**Task goal**: Lay out every line of the items below as a Markdown table with the columns Row and Line, numbering the rows and skipping blank lines. Keep the pictures out of your answer.

**Material supplied**:
※ ※ ※

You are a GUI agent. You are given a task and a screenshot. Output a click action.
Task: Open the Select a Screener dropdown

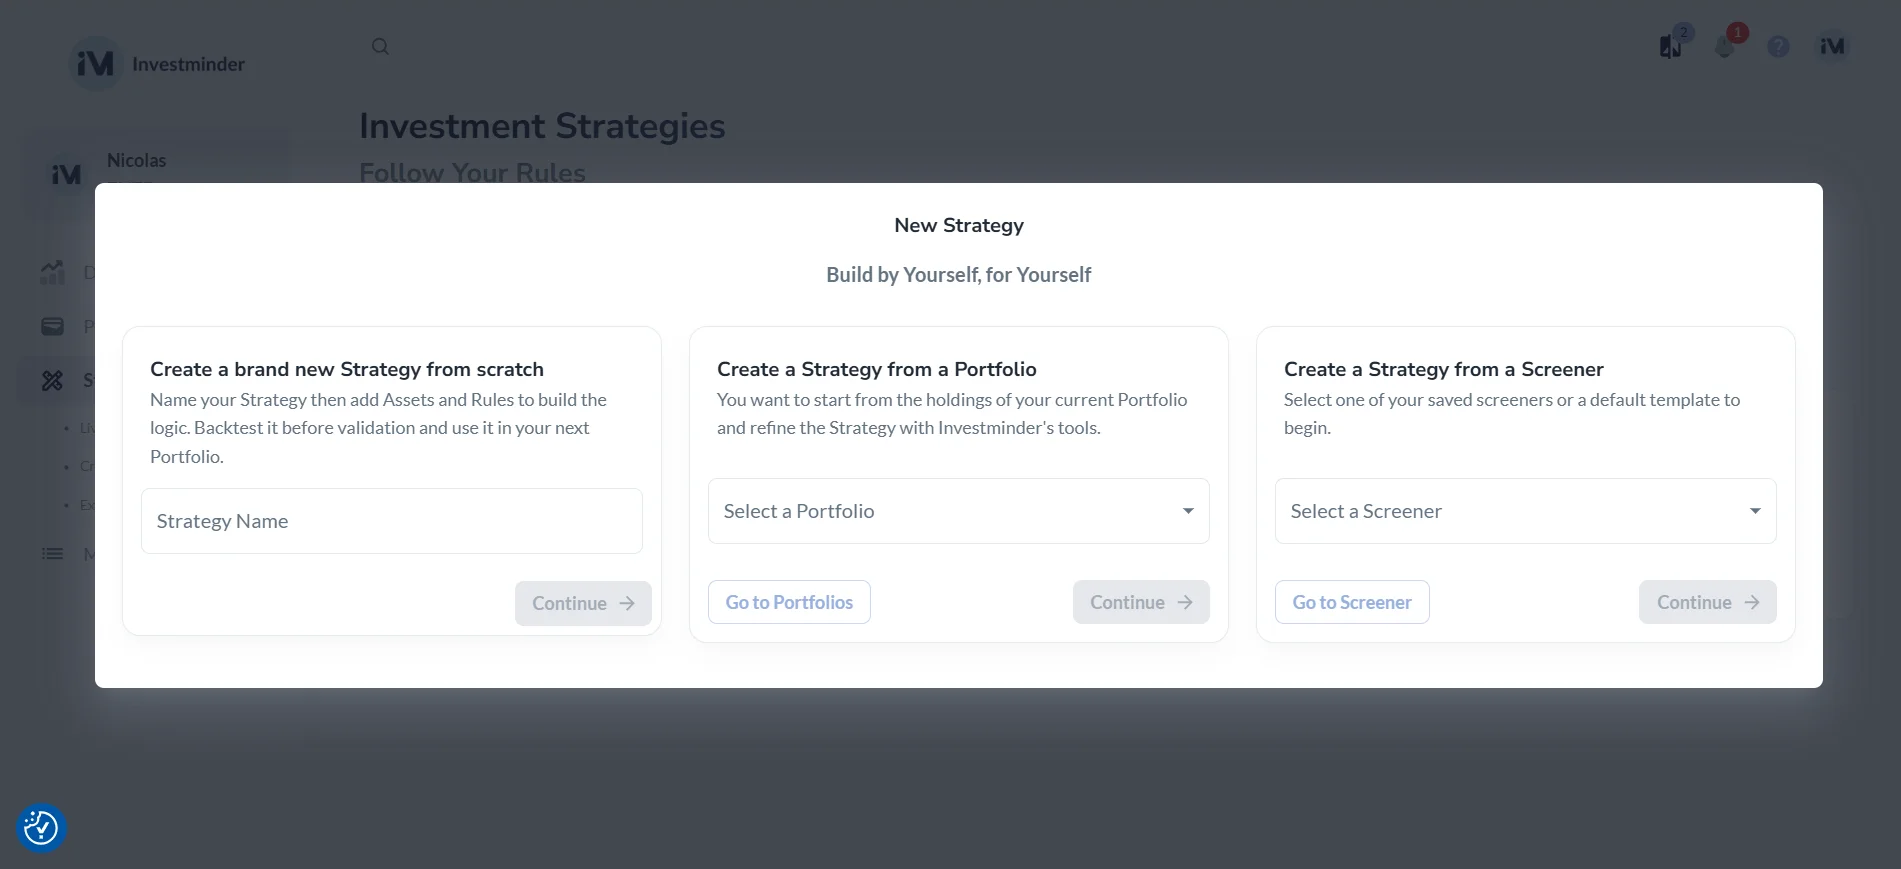(x=1524, y=511)
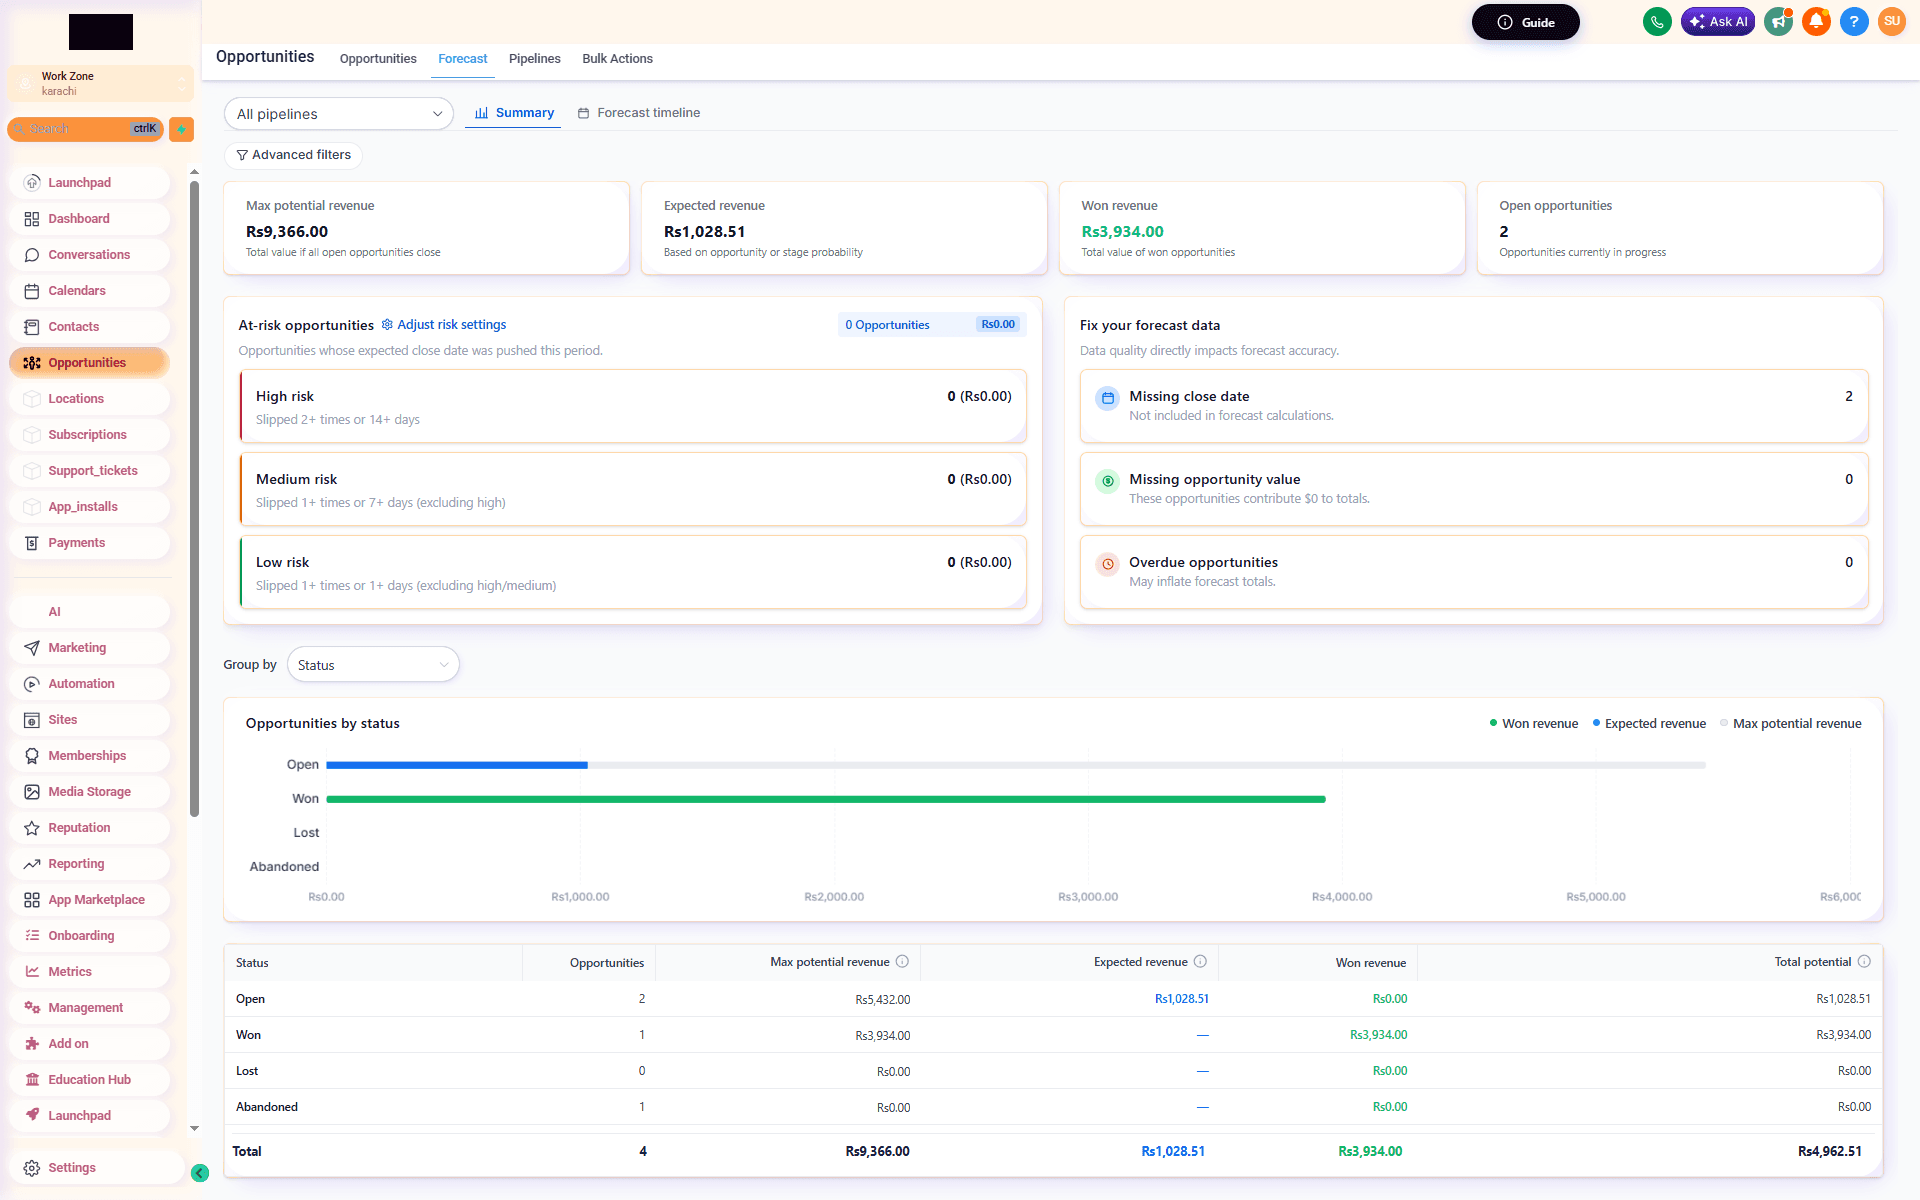Click the Advanced filters button
Image resolution: width=1920 pixels, height=1200 pixels.
(x=294, y=155)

※ ※ ※

**Written answer**:
| Row | Line |
|---|---|
| 1 | You are a GUI agent. You are given a task and a screenshot. Output a click action. |
| 2 | Task: Open the Select a Screener dropdown |
| 3 | (x=1524, y=511) |
| 4 | Click the Advanced filters button |
| 5 | Image resolution: width=1920 pixels, height=1200 pixels. |
| 6 | (x=294, y=155) |